March 4th, 2010 at 10:49 pm
Dude, you just answered what I was working on for hours! And this article was written like 5 years ago so you’ll probably never read this! Specifically I couldn’t get MINUS to work in Access 2007, so I used your alternative and it seems to work correctly! Thanks!
March 5th, 2010 at 9:57 am
Evan,
Of course I read your comment. The internet doesn’t forget
March 16th, 2010 at 6:29 am
The constant “small minded” thinking of MYSQL does nothing encourage any kind of respect. UNIONS are NOT necessarily a simple join from one table to another. A Union can and quite often is a s complex selection over several tables. The suggestion above that a simple “join” replaces an Intersect is a stupid as the person who wrote it.

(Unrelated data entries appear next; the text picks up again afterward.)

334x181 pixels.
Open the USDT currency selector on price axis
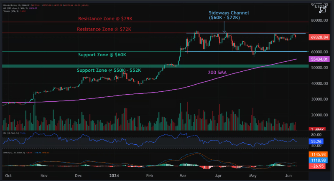pyautogui.click(x=320, y=6)
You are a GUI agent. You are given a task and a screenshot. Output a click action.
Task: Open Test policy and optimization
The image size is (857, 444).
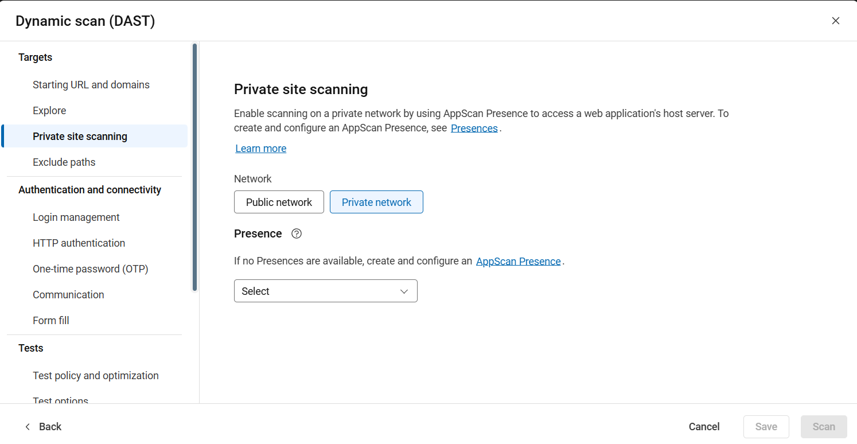(96, 376)
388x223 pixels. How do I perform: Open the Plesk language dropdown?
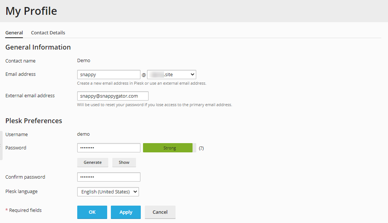108,192
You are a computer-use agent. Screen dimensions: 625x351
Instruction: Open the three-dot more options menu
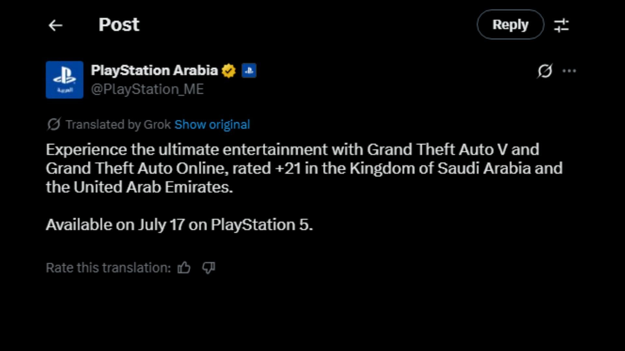569,71
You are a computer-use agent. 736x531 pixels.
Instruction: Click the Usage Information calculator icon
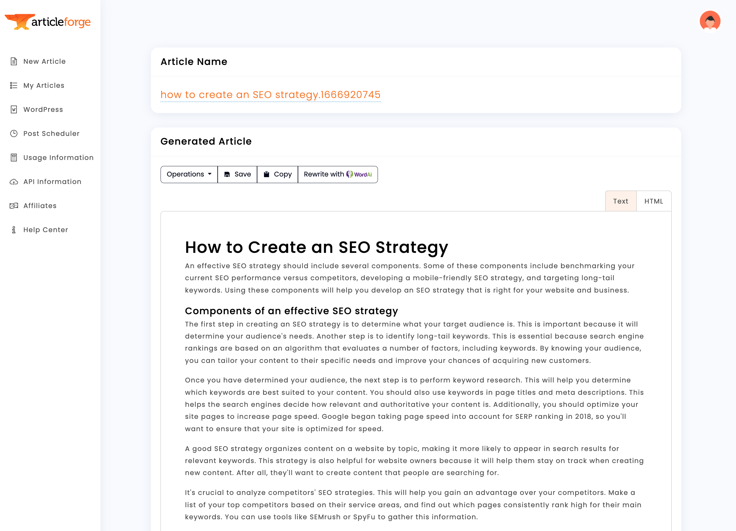click(x=14, y=157)
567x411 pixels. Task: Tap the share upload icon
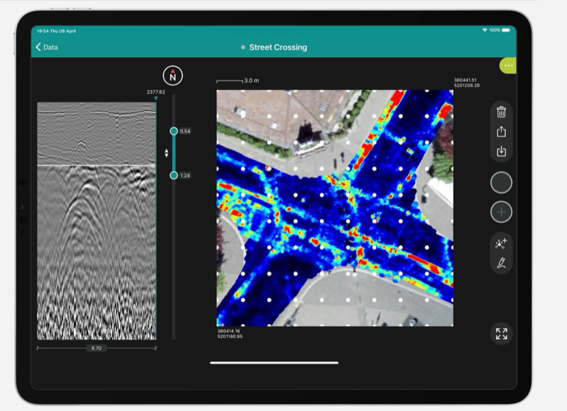pyautogui.click(x=501, y=132)
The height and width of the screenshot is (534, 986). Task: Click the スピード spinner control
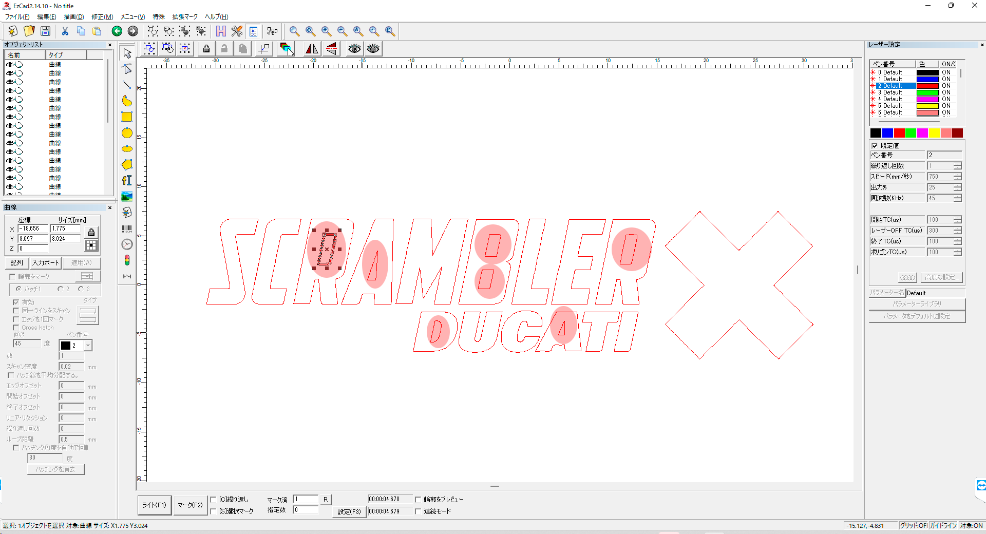(957, 177)
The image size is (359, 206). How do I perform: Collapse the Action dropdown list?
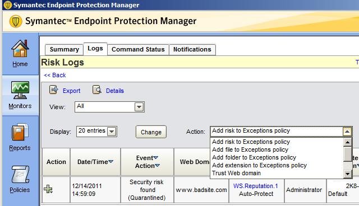pos(347,132)
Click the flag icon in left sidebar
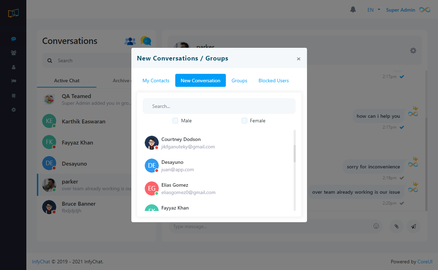This screenshot has width=438, height=270. pyautogui.click(x=14, y=81)
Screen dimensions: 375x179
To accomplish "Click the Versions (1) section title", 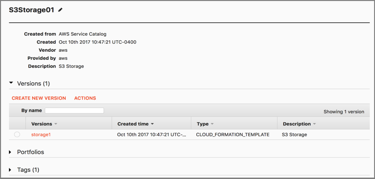I will tap(33, 84).
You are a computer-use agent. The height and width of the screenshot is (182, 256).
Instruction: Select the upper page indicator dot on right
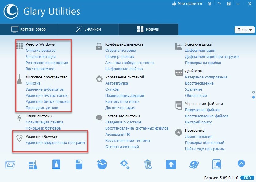[254, 92]
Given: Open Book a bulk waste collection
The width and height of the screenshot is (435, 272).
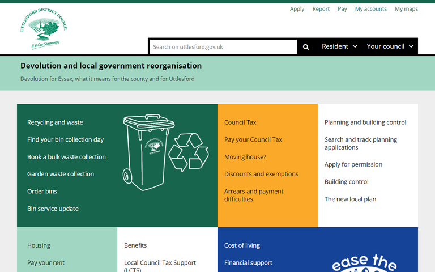Looking at the screenshot, I should [66, 157].
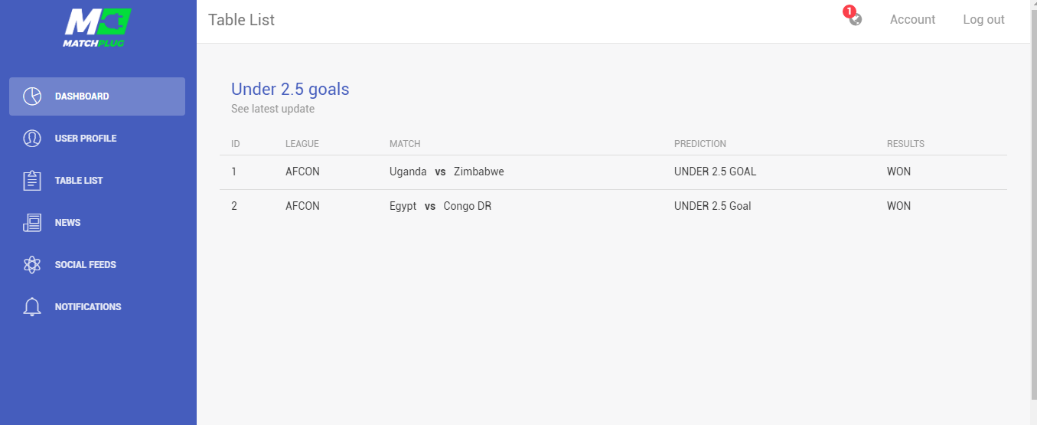This screenshot has width=1037, height=425.
Task: Open the NEWS sidebar entry
Action: point(97,223)
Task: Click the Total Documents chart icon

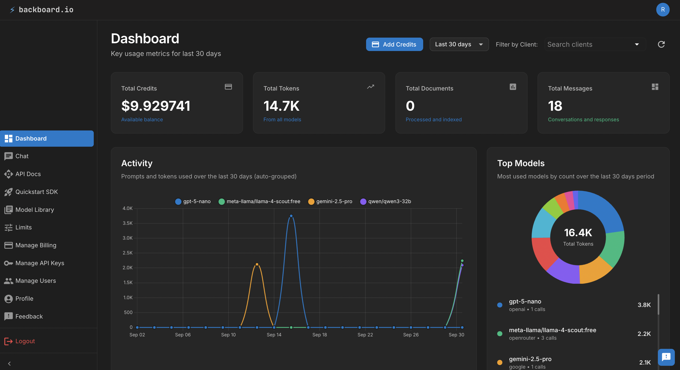Action: coord(513,87)
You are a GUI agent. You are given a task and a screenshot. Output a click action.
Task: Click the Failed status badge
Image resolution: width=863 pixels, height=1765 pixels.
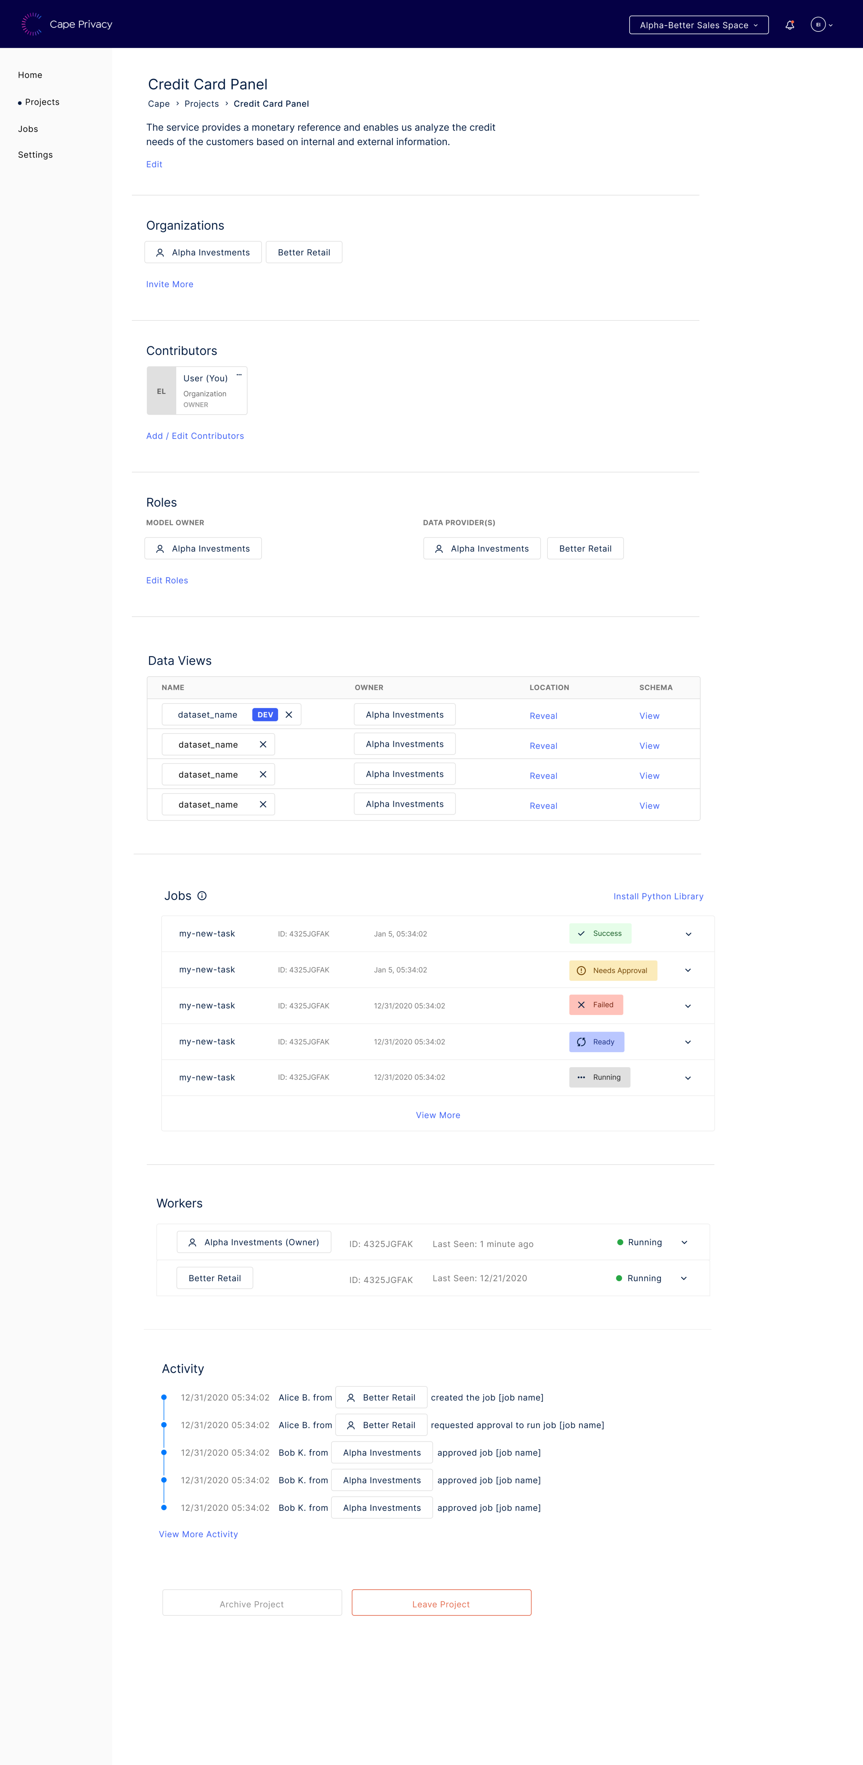tap(596, 1005)
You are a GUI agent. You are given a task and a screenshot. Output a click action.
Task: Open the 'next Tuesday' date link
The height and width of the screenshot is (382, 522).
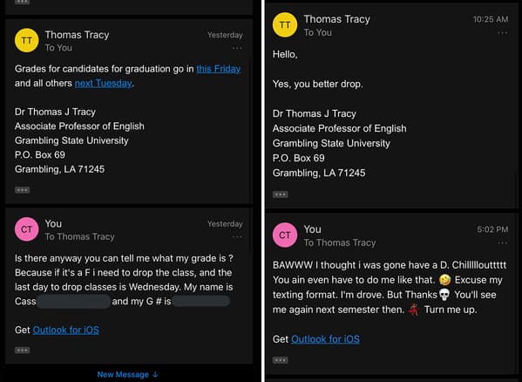coord(104,83)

March 16th, 2010 at 7:55 am
Fil,
Being as smart as you obviously are, I’m sure you’d have no problems extending the principles in the article to more complex situations using subselects and other methods.
March 17th, 2010 at 1:39 pm
specific and useful. thanks..
March 17th, 2010 at 9:48 pm
Thank you, Carsten! You just helped me solve a problem I’ve been struggling with for a couple of days. Best of luck to you!
April 23rd, 2010 at 5:32 am
i have about 9000+ in both ‘a’ and ‘b’, and my server locks up everytime using the LEFT JOIN…suggestions? i used the syntax above exactly. please help!!!